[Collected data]
=== Section Start ===
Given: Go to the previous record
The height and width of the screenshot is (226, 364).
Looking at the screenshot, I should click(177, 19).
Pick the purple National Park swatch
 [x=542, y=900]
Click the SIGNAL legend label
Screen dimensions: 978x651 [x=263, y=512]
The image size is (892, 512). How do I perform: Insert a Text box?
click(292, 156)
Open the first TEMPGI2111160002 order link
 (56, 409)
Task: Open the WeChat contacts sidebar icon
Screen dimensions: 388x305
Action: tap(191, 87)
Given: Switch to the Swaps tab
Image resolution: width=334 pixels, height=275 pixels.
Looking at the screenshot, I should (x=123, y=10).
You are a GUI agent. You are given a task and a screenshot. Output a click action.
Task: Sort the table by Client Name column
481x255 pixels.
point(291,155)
=== Section End ===
=== Section Start ===
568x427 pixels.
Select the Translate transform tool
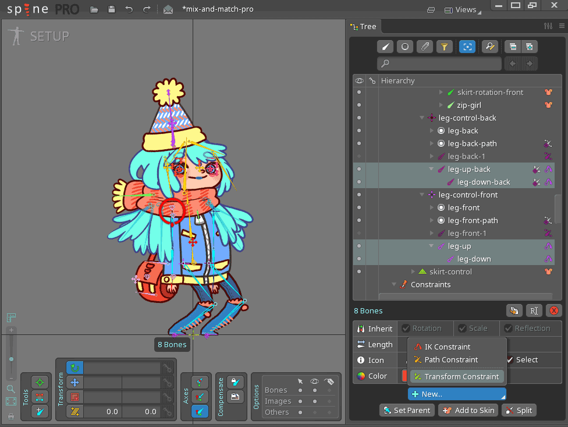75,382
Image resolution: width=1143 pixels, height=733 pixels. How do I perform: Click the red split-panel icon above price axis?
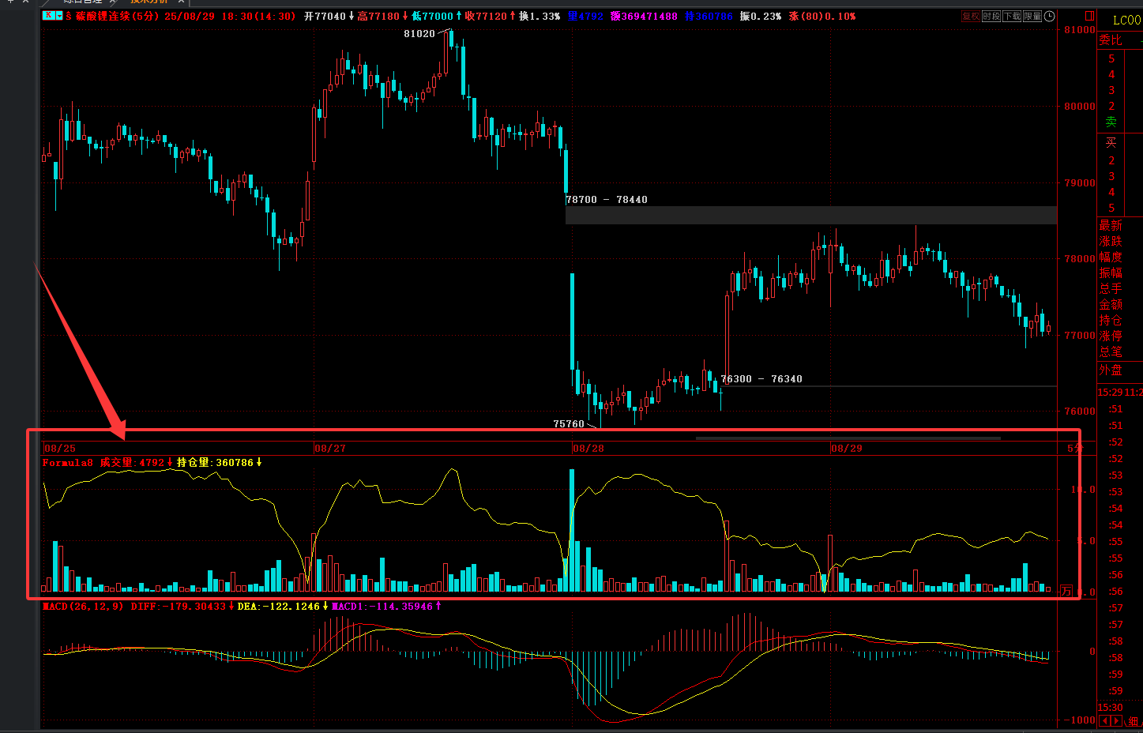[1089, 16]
=== Section End ===
*TASK STATEMENT:* Please transcribe exactly the lines above from the line that has "Given: Go to the previous record" up to and including the line that has "Task: Open the WeChat contacts sidebar icon"; no other line belongs in the answer.

*EXPECTED ANSWER:*
Given: Go to the previous record
The height and width of the screenshot is (226, 364).
Looking at the screenshot, I should click(177, 19).
Pick the purple National Park swatch
 [x=542, y=900]
Click the SIGNAL legend label
Screen dimensions: 978x651 [x=263, y=512]
The image size is (892, 512). How do I perform: Insert a Text box?
click(292, 156)
Open the first TEMPGI2111160002 order link
 (56, 409)
Task: Open the WeChat contacts sidebar icon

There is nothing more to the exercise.